Had a fascinating conversation today. After church this morning, I met man. He told me his name, and the first sentence that followed was, ‘Of course, I am an atheist.’

I said, ‘Of course?’

‘Oh, I don’t mean ‘of course I am an atheist’ – just, ‘I am an atheist”

He then told me that he had been brought up as a Christian, but recently, events had lead him to a particularly fateful day. He had driven out to a field, where he stood in the middle, and yelled to the four points of hte compass, as well as straight up and straight down: ‘I DON’T BELIEVE IN THE DEVIL, I DON’T BELIEVE IN THE DEVIL.’
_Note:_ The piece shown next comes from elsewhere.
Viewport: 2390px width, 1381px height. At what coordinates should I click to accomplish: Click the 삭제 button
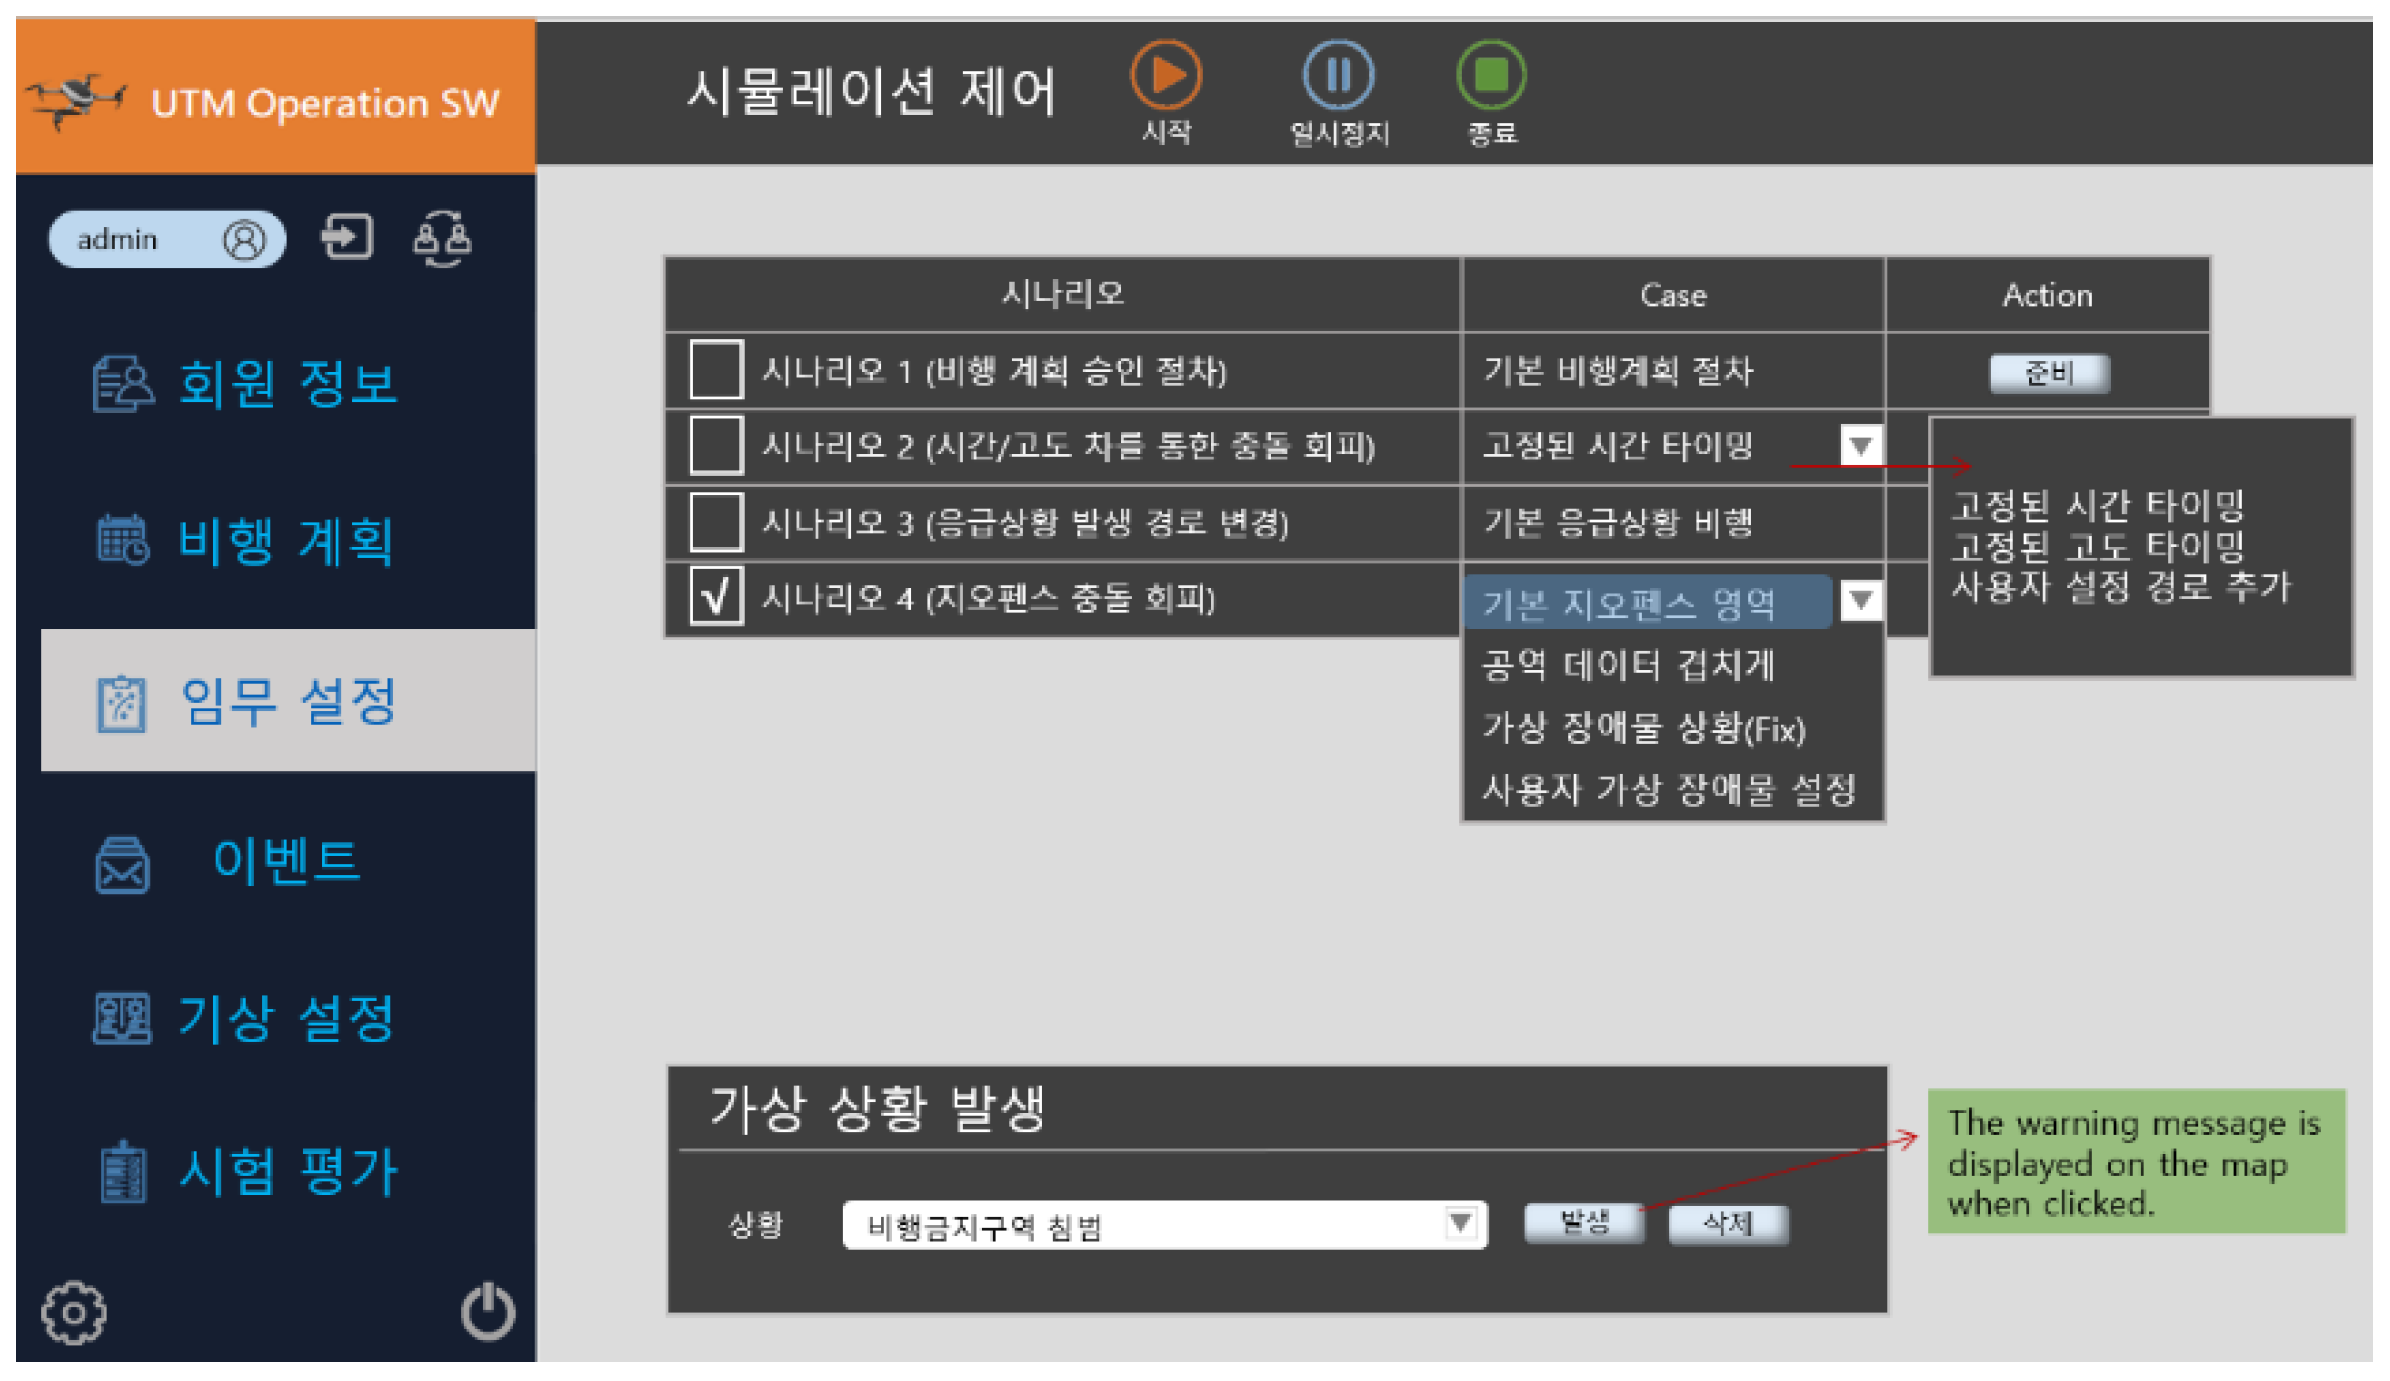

He said he had uttered these words in great trepidation. But as he stood there, you know what happened? Absolutely nothing. And from that moment on, he said, he felt tremendous relief, and had ‘converted’ to atheism.

I said to him that I had found relief not in the denial of the spiritual underworld, but through the trusting in the promises that Christ had give nin his word, that his death and resurrection were the acts that landed that fatal blows on the devil, and so uniting my life to his meant there was ultimately nothing to fear.

He listened courteously, and then refused my offer of a free copy of ‘Living With the Underworld’ by Peter Bolt, and left.

So, what do you reckon is going on there?